The one area that Sony will definitely be looking into changing though is of course the whole idea of how we interact with our games and this of course is purely because of Nintendo's success with the Wii.

I see them putting less efforts into the cpu next gen. I bet it will just be a 2x18 cell chip with some improvements into each of the cores perhaps moer local store for the ppus .

That would put them at around 500m tranistors for cell 2 on a 32nm process mabye?

They would def go big on the gpu and I think they would switch to simply one large pool of ram.

Going with two pools will add to the cost
 
So is this the likely direction Microsoft is heading?

None can tell, probably not even MS.

A the present time there is to many variables, many of the m not even tech related. To point a few, economics, overall strategy (more Wii, XB360 or more PS3 like) the degree of sucess of some implementations/interfaces and their current R&D status, the deals they can make, will many people want small and cute or big and powerfull, what devs want (a new paradigm or use what they already know)... This in a ever evolving context (eg AMD going fabless, Intel making GPUs...)

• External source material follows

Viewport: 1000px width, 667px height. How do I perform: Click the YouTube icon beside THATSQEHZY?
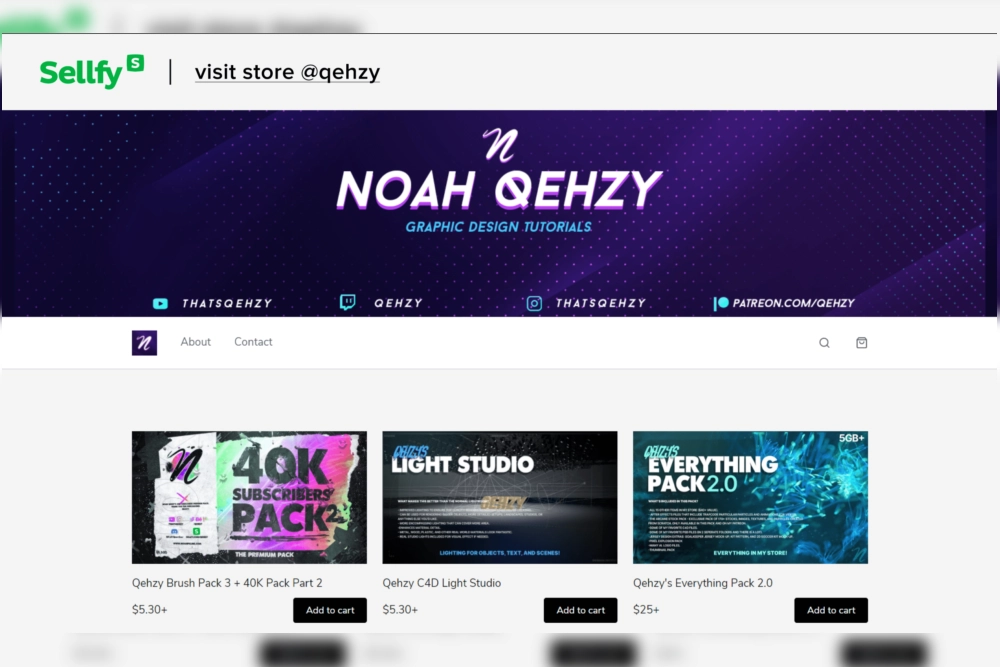(160, 304)
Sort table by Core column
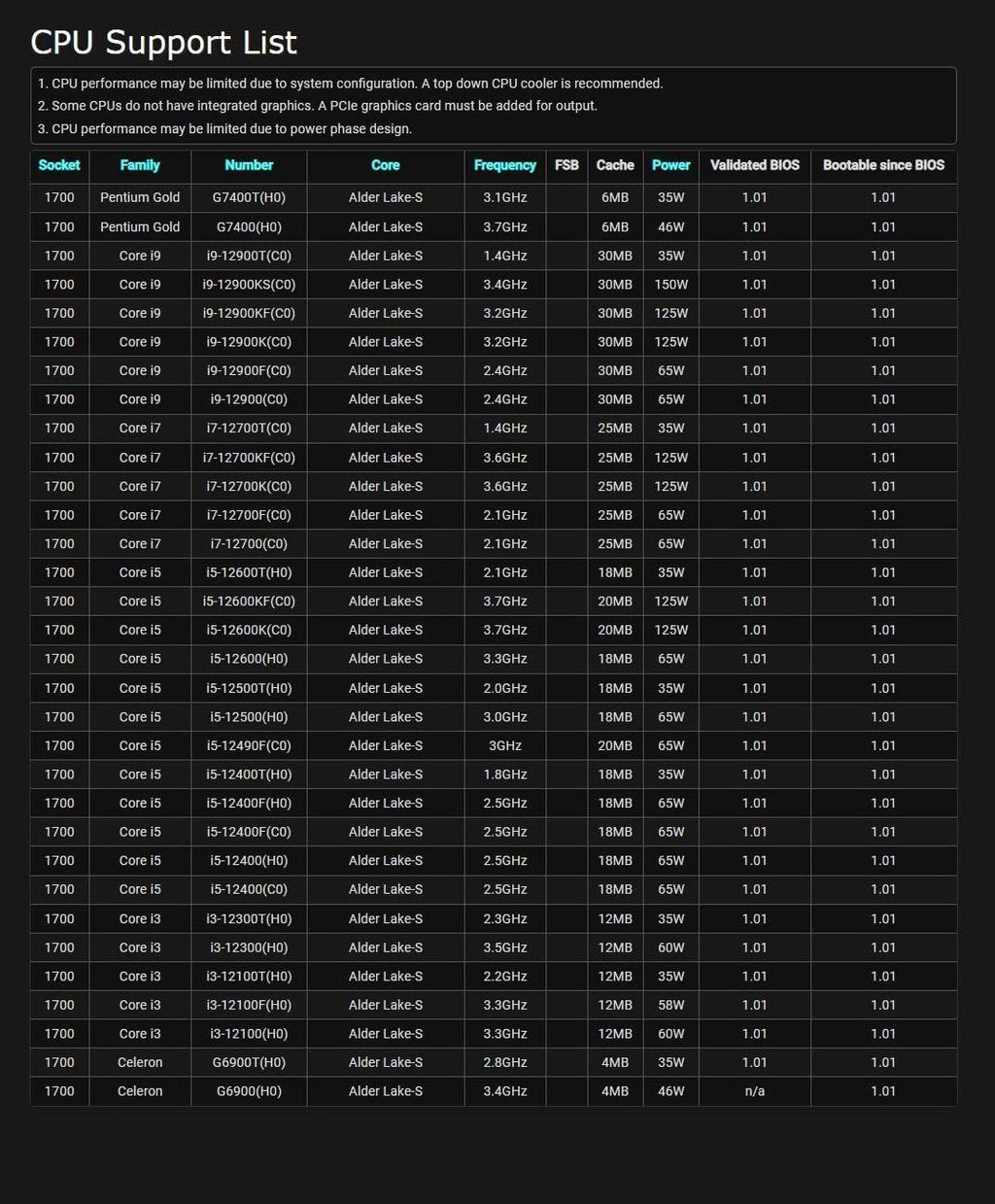The image size is (995, 1204). click(386, 165)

There are few from a tech POV too, eg, does a 9 core Xenon+ a good choice? That already stars to seem like a Larrabe... What kind of GPGPU performance can you extract from a DX11 GPU and is it better than a CPU for things like physics animation...? If yes then why invest in a CPU like Xenon.

Probably there is safer bets than others (Nintendo and MS with ATI, Sony using a Cell legacy CPU...).

Personally I wouldnt be suprissed if Nintendo (low/mid-end) and/or MS (mid-high-end) presented us a Fusion based console, as they should be great performers in comparition to today consoles, easy to dev, "cheap and low power" and are naturally costum. Plus AMD is working on a few things Z-RAM and accelarators that could really be helpfull (voice recg and such)...

Anyway this isnt really a prediction just a possibly (safer?) bet, as Fusion could end a disaster, they could prefer have moreflexibility etc...
 
Thanks for your input on Sun and the SPARC architecture pc999 and 3dilettante.

Instead of looking at the CPU/GPU architecture I think perhaps it would be interesting if we can look at the memory and storage architecture, which is just as important as the other sub-systems.

Is it better to use a SSD and less ram so they can implement an Arcade type SKU, or use the current architecture and just implement more RAM to use as a cache?
 
I think tha fusion is overstated
when it will launch, and for some time, will simply be a lowend cpu glued to a lowend gpu, mainly for lowend notebook
how can be good on a next-console?

Maybe the wii2... but i'm sure that outside is full of custom better solutions
 
I don't believe the concept or idea of a much simpler architecture with the GPU and CPU implemented in the same die or on a multi-chip module is going to go away any time soon. It makes too much sense from a design and cost scaling perspective that it has to be considered as a strong contender for being the architecture of choice in the next generation.